What Women Are Thinking About is a group show of works by women artists from around the world at Liz Long art gallery at Urban Art Retreat in the North Lawndale neighborhood of Chicago. The show is on display through Mar. 23, 2024 at 1957 S. Spaulding Ave. Chicago, Il. 60623. Visitors may catch the show on Saturdays from 1-4 or by contacting the gallery for an alternate date/time. contact@urbanartretreat.com
“Picking 4” which depicts anxious habits, work by Kuharchuk
Some artists are local such as Val Cavin who resides in the North Lawndale neighborhood of Chicago. Her piece is about growing old. Val says look forward not backward with regrets. Julia Shangguan from the Hyde Park neighborhood of Chicago contributed a dynamic piece about Asian women feeling a need to assimilate. Tamara Berger of Serbia says her primary focus in painting is on feminism and LGBTQ+ rights. She has contributed a piece called “Mothers are Super Heroes”. Veronica Ceci from Texas has two pieces in the show about air quality and pesticides.
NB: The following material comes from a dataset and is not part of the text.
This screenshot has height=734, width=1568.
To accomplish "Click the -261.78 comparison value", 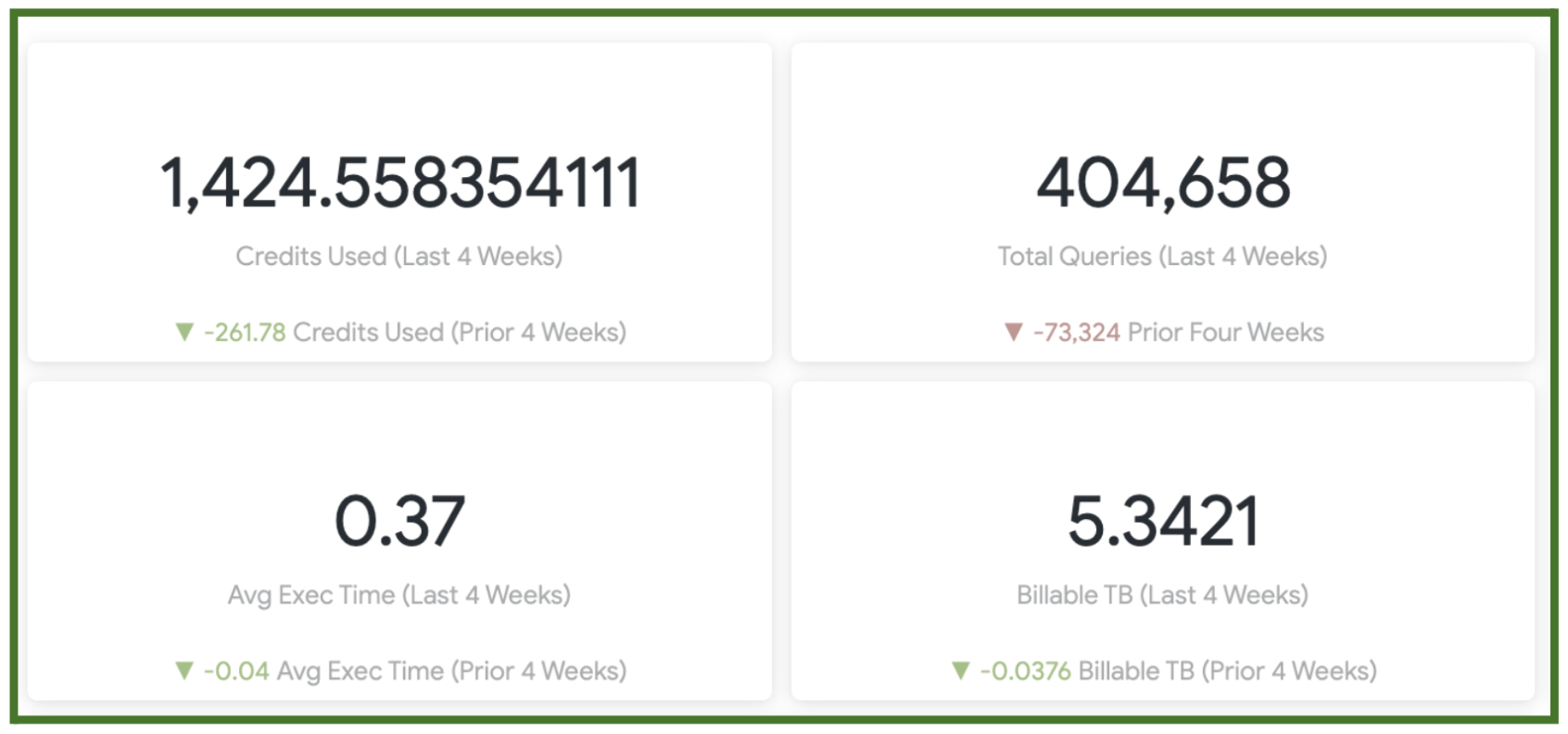I will pos(245,332).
Nymera of Texas has a piece in the show called Since You Asked, about women of color often being asked what is on their minds. Maria Coletsis, of Vancouver Canada, shows us a beautiful photograph of roses and when you look up close you see the pot is not a pot but a covid mask and when you look closer, you see on the mask a man spraying pesticides. One of the pieces that Cat Roberts has in the show says- I Am worthy I Am Bold I Am Melaninaire. Cassandra Robinson from Wisconsin’s assemblage piece is about Incarceration. Meghan Du from the UK enchanted everyone with her art- TRIBE about women’s land and women’s empowerment. Renee Kuharchuk of Bartlett, Illinois also fascinated people with her pieces. Both large, one is called Property or Commodity is the pelvis bones of a woman with paper money woven in & out of it, the other is hands, picking the skin especially around the fingernails and is called Picking (about anxiety). Monica Mills from Prague contributed a powerful piece alluding to (FGM)FEMALE GENITAL MUTILATION. The piece is comprised of pieces of canvas not too big sewn together on a round form. The canvas pieces have traces of reddish hue. And we have a black and white photograph by a woman we shall call L who is self- identified as homeless. She lives in Australia. L told me she was hard pressed to enter the show since some men had just stolen everything she had. The photograph is high contrast mostly black above the large tree. Top heavy with black sky, at the very bottom one sees a very small woman reading/studying a book on her lap with legs crossed, on some cement, in front of where it says Modern Contemporary Art on the building.
Renee Kuharchuk’s Property or Commodity
The curator is an artist, originally from New York. Dianna C. Long has included her collaged tall cupboard piece- Woman As Survivor which chronicles the decades she has put into showing art by women who have survived trauma (mostly rape, domestic violence, incest). She has covered a tall old cupboard from top to bottom, even the door with scraps of papers about the art shows and times they existed in. The artists bared their trauma selves and allowed the public to look at their art about surviving trauma. This validation and sharing helped to heal the artists and some viewers. For others is has been an awakening.
Also included in the art show is a video of many of the actual pieces that have been in the largest Woman As Survivor art show that Dianna has curated. This silent video of one trauma piece after another on view to see is riveting. It is here to see. Dianna says that many women are thinking of wanting to be safe from rape, domestic violence, and incest.